The Food and Drug Administration recently announced that two more drugs from the NECC were contaminated due to poor standards at the facility. The drugs are a back steroid called preservative-free betamethasone, and a heart surgery medication called cardioplegia solution. Authorities say that these drugs were contaminated with bacteria and may add to the wave of pharmaceutical litigation that has already begun against the company.
Fungal meningitis infections have been linked to NECC’s preservative-free methylprednisolone acetate (MPA) injections. At least 386 infections have been recorded and 28 deaths have been blamed on the injections.

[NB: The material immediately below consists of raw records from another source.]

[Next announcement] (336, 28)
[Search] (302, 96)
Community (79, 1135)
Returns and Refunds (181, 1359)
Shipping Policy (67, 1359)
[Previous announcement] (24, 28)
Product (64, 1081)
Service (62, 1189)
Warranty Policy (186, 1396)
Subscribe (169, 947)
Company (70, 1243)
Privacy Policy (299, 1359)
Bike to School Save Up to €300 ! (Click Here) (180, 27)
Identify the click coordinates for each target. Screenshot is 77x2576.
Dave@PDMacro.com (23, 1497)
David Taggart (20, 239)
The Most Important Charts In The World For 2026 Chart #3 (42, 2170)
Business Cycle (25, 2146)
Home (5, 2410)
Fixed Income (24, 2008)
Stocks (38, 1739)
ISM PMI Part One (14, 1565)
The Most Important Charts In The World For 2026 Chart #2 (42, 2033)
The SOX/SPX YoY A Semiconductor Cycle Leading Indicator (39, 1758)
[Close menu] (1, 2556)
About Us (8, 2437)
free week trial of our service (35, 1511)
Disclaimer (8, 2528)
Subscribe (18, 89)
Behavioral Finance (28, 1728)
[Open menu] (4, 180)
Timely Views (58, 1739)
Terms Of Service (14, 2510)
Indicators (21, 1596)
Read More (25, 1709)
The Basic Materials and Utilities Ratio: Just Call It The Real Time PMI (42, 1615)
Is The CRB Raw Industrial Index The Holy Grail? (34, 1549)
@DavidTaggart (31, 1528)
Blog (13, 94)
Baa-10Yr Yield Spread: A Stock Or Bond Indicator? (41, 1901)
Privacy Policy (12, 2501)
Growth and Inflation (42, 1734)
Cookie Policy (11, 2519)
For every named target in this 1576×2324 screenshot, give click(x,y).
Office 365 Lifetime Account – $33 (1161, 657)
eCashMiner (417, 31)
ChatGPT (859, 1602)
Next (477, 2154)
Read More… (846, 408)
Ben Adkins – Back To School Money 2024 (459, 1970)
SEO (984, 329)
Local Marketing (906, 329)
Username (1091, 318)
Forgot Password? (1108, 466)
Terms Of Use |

“Although final laboratory results on additional samples are still pending, the previous finding of fungal contamination of MPA and recent finding of bacterial contamination of injectable betamethasone and cardioplegia solution reinforce the FDA’s concern about the lack of sterility in products produced at NECC’s compounding facility and serve to underscore that hospitals, clinics, and health care providers should not use any NECC-supplied products,” the FDA said in a statement. “All NECC products are subject to NECC’s recall announced on Oct. 6, 2012.”